A file based serverless messaging queue

Project description

Dead Drop Messaging Queue

https://ddmq.readthedocs.io

ddmq is a file based and serverless messaging queue, aimed at providing a low throughput* messaging queue when you don't want to rely on a server process to handle your requests. It will create a directory for every queue you create and each message is stored as a JSON objects in a file. ddmq will keep track of which messages has been consumed and will requeue messages that have not been acknowledged by the consumers after a set timeout. Since there is no server handling the messages, the houskeeping is done by the clients as they interact with the queue.

ddmq is written in Python and should work for both Python 2.7+ and Python 3+, and can also be run as a command-line tool either by specifying the order as options and arguments, or by supplying the operation as a JSON object.

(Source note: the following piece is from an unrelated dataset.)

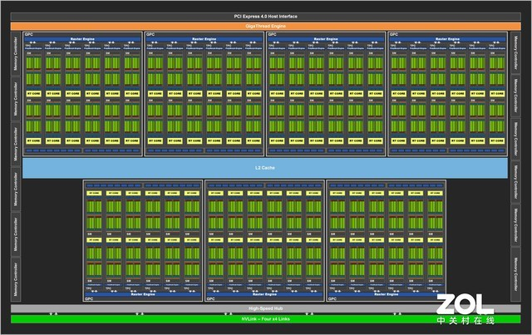This screenshot has height=335, width=532.
Task: Click the first upper RT CORE in top-left GPC
Action: pyautogui.click(x=33, y=94)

* It could handle ~5000-6000 messages per minute (not via CLI) on a SSD based laptop (~10% of RabbitMQ on the same hardware), but other processes competing for file access will impact performance.

Requirements

| Python 2.7+ or 3+, should work with both. | Additional modules required: pyyaml | Additional modules recommended: beautifultable

Installation

::

$ pip install ddmq

Key Features

  • serverless

  • file based

  • First in - first out, within the same priority level

  • outputs plain text, json or yaml

  • input json packaged operations via command-line

  • global and queue specific settings

    • custom message expiry time lengths
    • limit the number of times a message will be requeued after exipry
  • message specific settings

    • set custom priority of messages (all integers >= 0 are valid, lower number = higher priority)
    • all other message properties can also be changed per message

Command-Line Usage

::

usage: ddmq <command> [<args>]

The available commands are:
view      List queues and number of messages
create    Create a queue
delete    Delete a queue
publish   Publish message to queue
consume   Consume message from queue
ack       Positivly acknowledge a message
nack      Negativly acknowledge a message (possibly requeue)
purge     Purge all messages from queue
clean     Clean out expired messages from queue
json      Run a command packaged as a JSON object

For more info about the commands, run
ddmq <command> -h 

Command-line interface to Dead Drop Messaging Queue (ddmq).

positional arguments:
command        Subcommand to run

optional arguments:
-h, --help     show this help message and exit
-v, --version  print version



Examples: 

# create a new queue and publish a message to it
$ ddmq create -f /tmp/ddmq queue_name
$ ddmq publish /tmp/ddmq queue_name "Hello World!"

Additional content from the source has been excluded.